Tuesday, August 28, 2018

Why Sustainable Schools?

Do we want just a few sustainable schools?
By Jim Vail


The Chicago Teachers Union has been promoting its Sustainable Community Schools Initiative in which neighborhood schools compete to get grant money won in the last teachers' contract that will disburse about $10 million to about 20 schools.

Certainly, we all can use the extra money in our schools to hire more teachers, buy more textbooks, fix leaky roofs and crumbling walls, add more after-school programs, etc, etc.

But what message is the CTU sending by promoting a competition in which of the hundreds of schools encouraged to apply, only a fraction will win the grant money. Don't we all need this money for our neighborhood schools? Every school deserves it!

This whole Sustainable Schools initiative sounded a lot like the Race to the Top in which the winning schools and its students go to the top, while many children in the surrounding failing schools fall down.

Public education was never about winners and losers as the corporate entities want us to believe today with the over emphasis on standardized testing to prove what everybody already knows - those with more resources test higher. A union represents all its teachers, while a public education educates all its students. 

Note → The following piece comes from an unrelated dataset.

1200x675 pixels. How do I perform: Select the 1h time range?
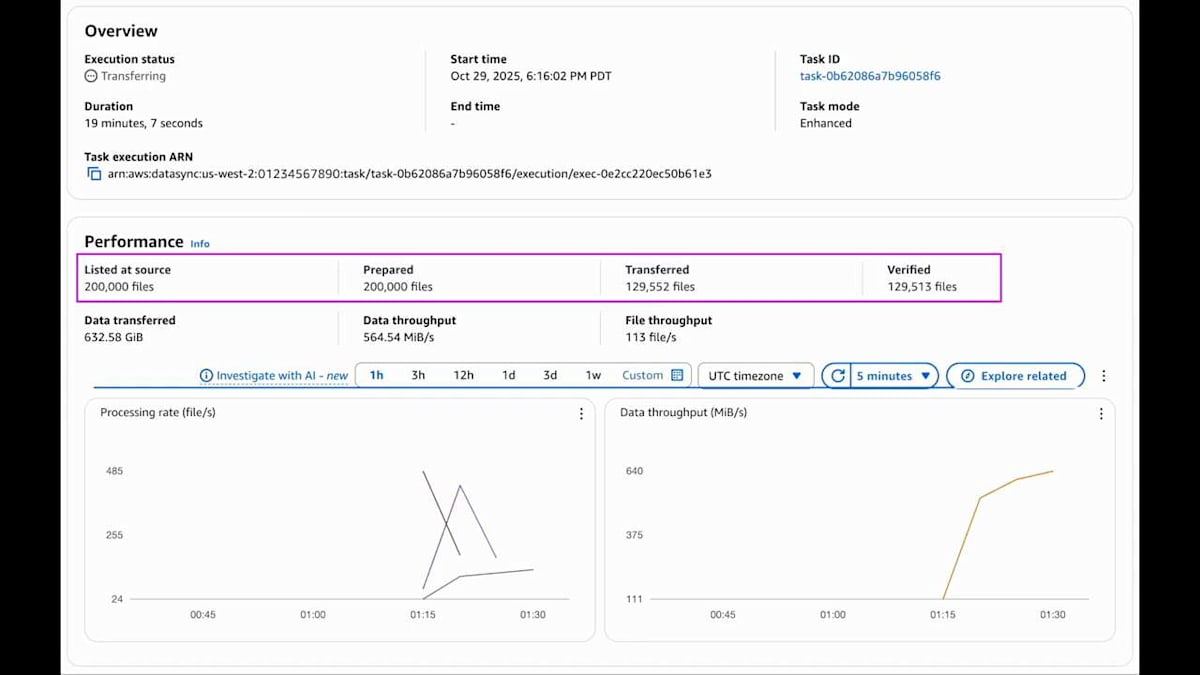click(x=377, y=376)
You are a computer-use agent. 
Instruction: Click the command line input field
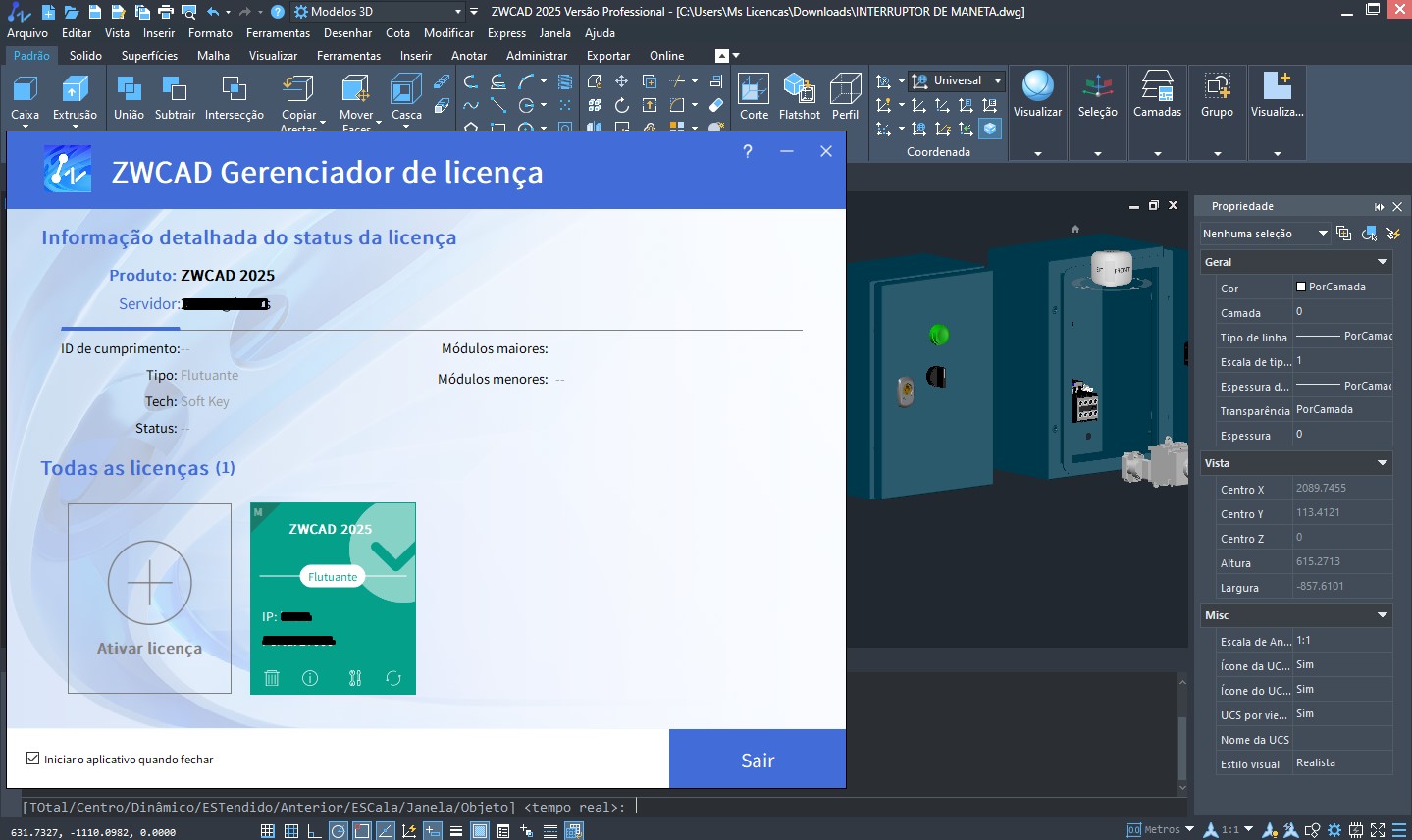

The problem today is that the funding mechanism is skewed toward different gimmicks that promote a gap between the schools of haves and have nots. Take the Tax Increment Financing or TIFs scam in which tax money can be used by the mayor as a slush fund to finance his own pet projects at the expense of democratic control. A majority of the TIF monies - which rob from the schools overall - is given to magnet schools at the expense of the neighborhood schools.

The Sustainable Schools model is laudable - a model that recognizes 'transformative' services with 'family and community partner involvement at the core.' The idea is to promote lower class sizes, a broad and rich curriculum, extracurricular activities, wrap-around services, additional support for English learners, better access to early learning, parent engagement, etc.

But this initiative is not combating 'the chronic defunding' of public education. Many schools will not win this grant money - are they any less deserving? 

A more equitable way to fund public education is to fight for all the public schools we have to be fully funded and not dangle some grant money to a few lucky ones. 

The CTU states: "The current CTU contract with CPS includes a provision to pilot 20-55 Sustainable Community Schools by 2019. In reality, however, every school in the city needs to be an SCS. The ultimate goal is for all schools to have robust staff, programming and parent and community engagement."

Some sustainable schools sends the wrong message.